2014年2月26日水曜日

この国のかたち

 故人となられた作家・司馬遼太郎氏の作品に『この国のかたち』と題された随想がある。彼の作品の多くを読んだが、随想の類は何となく敬遠していたから、『手掘り日本史』や『街道をゆく』なども手にしたり目を通したことはあるが、しっかりと読んだことはない。ただ、そのネーミングには感心もしたし、考えるヒントをもらった気がした。そして、いま、まさに、「この国のかたち」を考えなくてはいけないな、と思う。

 チチハルで捕虜になり、シベリアに2年間抑留されてすっかり体を壊して帰還した父は、私が小学校1年生の時に結核で入院し、7年の入院生活の後に一度も退院を経験することなく病院で亡くなった。入院のために病院の黒い大きな車が迎えに来たことを覚えている。

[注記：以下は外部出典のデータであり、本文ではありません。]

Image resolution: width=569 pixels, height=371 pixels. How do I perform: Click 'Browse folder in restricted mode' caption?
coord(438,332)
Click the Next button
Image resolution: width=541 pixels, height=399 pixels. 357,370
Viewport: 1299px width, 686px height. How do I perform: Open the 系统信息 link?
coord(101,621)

 そのとき私は、左足の脛(すね)を骨折していて布団に寝ていた。祭りの山車(「やたい」と呼んでいた)の引き綱に足を取られて転んだ拍子にボキッと音がした。痛くて大泣きしたときに、若衆の一人が山車に乗せてくれたが、いやがって泣き続けた。誰かが家に走って行ってくれたようだった。母親がとんできた。おんぶされて、そのまま近くの整骨院(「骨接ぎ」と呼んでいた)に行った。泣き通しだったと思う。怖い顔をした年配の整骨医だったがとても優しかったことを覚えている。たぶん、すぐにギブスをされたのだと思う。そして、また、母親に背負われて帰宅した。

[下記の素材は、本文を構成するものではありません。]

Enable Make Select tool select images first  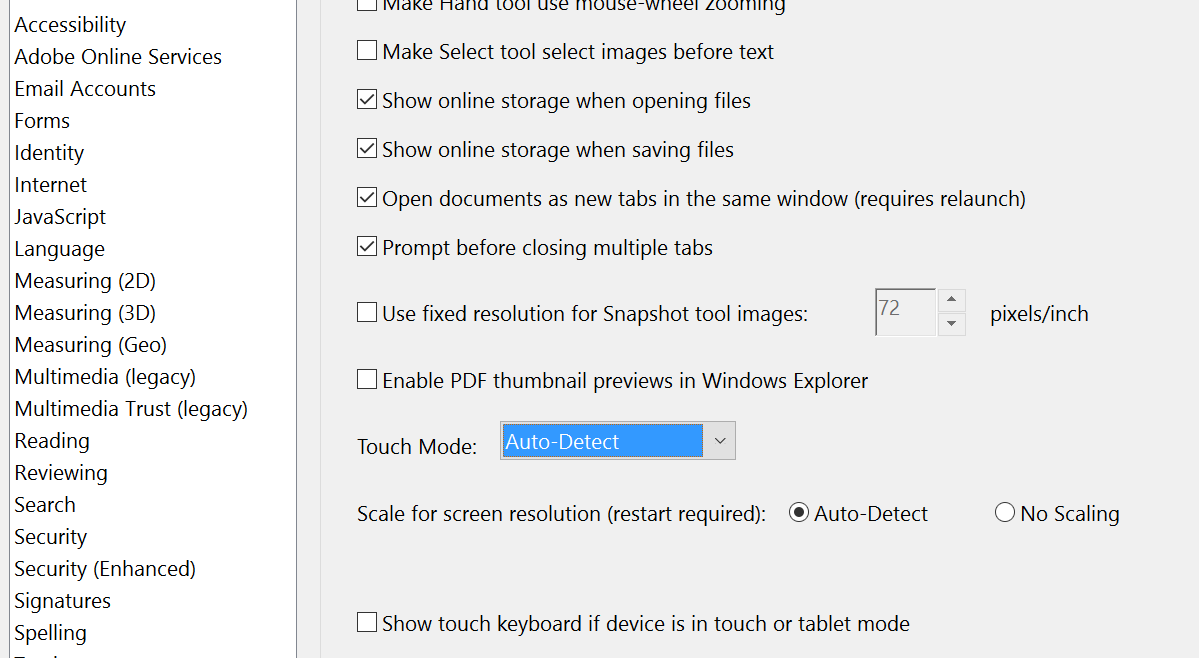(x=367, y=51)
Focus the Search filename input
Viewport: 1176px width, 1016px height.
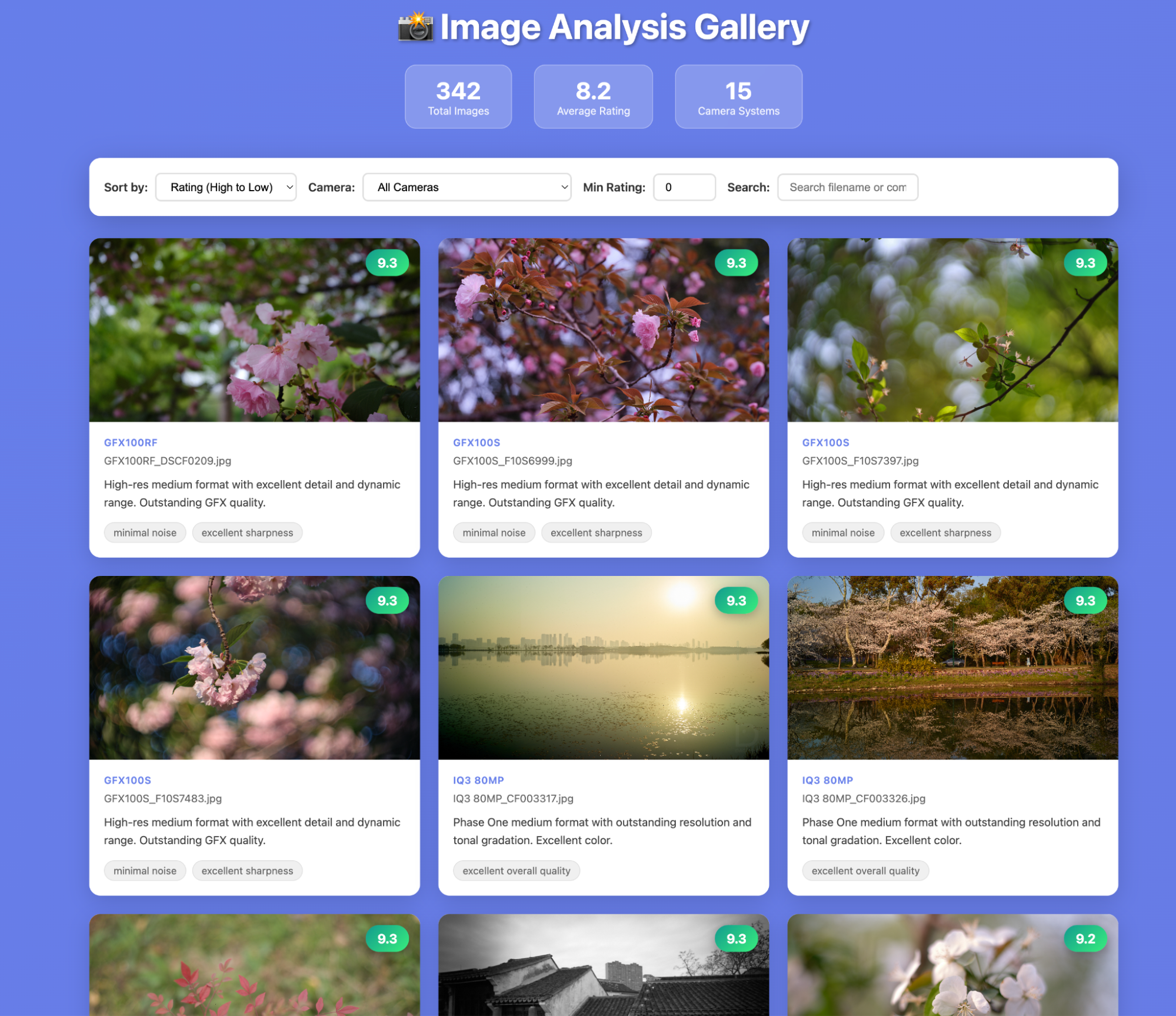click(x=847, y=187)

 父が入院したのはその日ではないと思うが、布団に寝ていたまま見送りしたことを覚えているから、骨折してから、そう何日も経っていたとは思えない。そのとき、父が私に何か言ったのか言わなかったのか覚えていないし、父の姿も浮かんでこない。子どもの骨折に夫の入院と母親は大変だったと思う。私の反戦、護憲の原点はそんなところにあるようだ。かつて厭戦という言葉を目にし、耳にしたのは高橋和巳の本だったか小田実の発言だったか・・・。そういう言い方もあるのかと思った。

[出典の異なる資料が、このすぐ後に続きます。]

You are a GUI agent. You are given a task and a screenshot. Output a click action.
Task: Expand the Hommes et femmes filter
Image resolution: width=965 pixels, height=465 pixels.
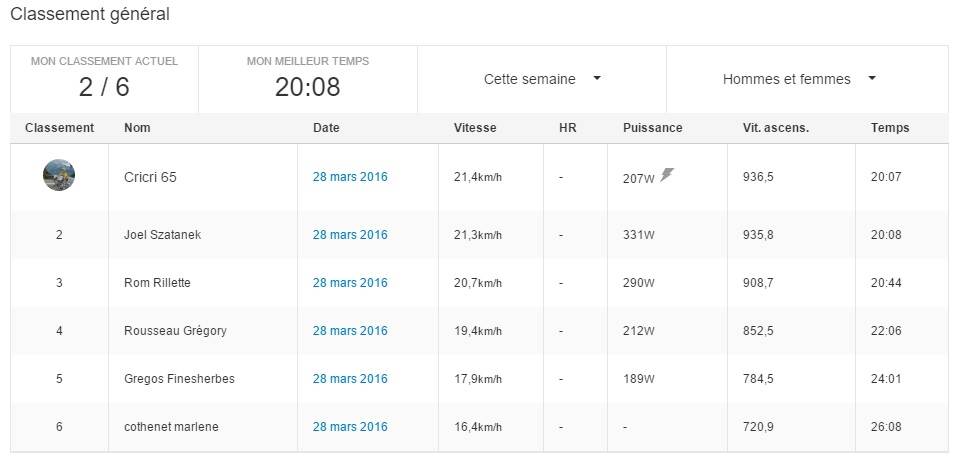pyautogui.click(x=798, y=79)
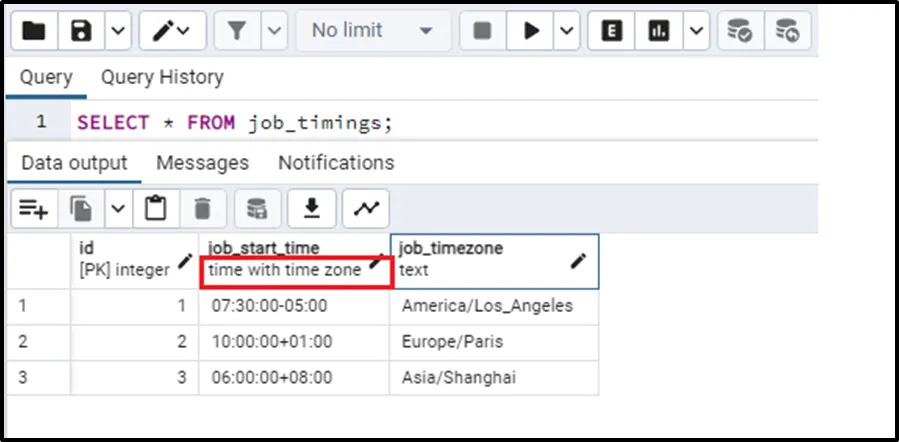Open the No limit rows dropdown
This screenshot has width=899, height=442.
370,31
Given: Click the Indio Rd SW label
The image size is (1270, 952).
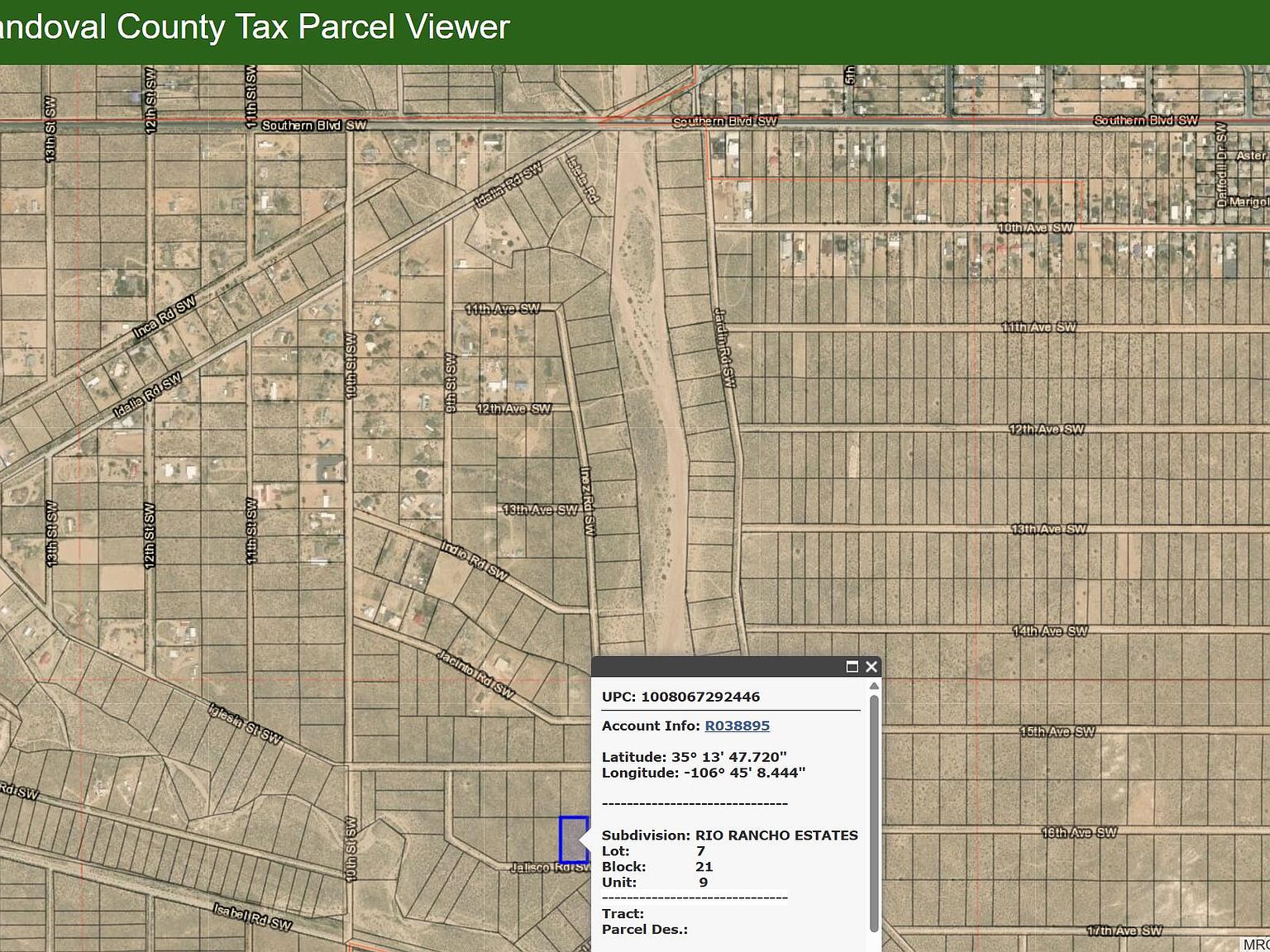Looking at the screenshot, I should [x=474, y=559].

 母が、「戦争に負けてよかった」というようなことを、ぽつりと漏らしたことがあった。私が高校時代のことではなかったかと思う。夫を戦争にとられ、戦時中は小さな子ども2人を抱えて夫の実家(本家)で慣れない農作業に従事するなど苦労の多い大所帯での疎開生活をし、自分の実家は戦火で失われ、帰還できたが抑留生活でボロボロの体になって帰ってきた夫は長い入院生活の末に小さな家一軒を残して亡くなった。それでも、戦争に負けたからとか、日本が勝っていれば、というのではなく、何が、母をして「戦争に負けてよかった」と言わせたのだろうか。「軍人がえばる(威張る)時代はよくない」というようなことも言っていた気がする。軍国主義反対とか反戦平和などということを口にしたわけではないが、戦前、戦中の生活経験から出た率直な感想なのだろう。

 この国のかたちが、どのようにして、誰によってつくられていくのか。よーく考えて行動していきたいものである。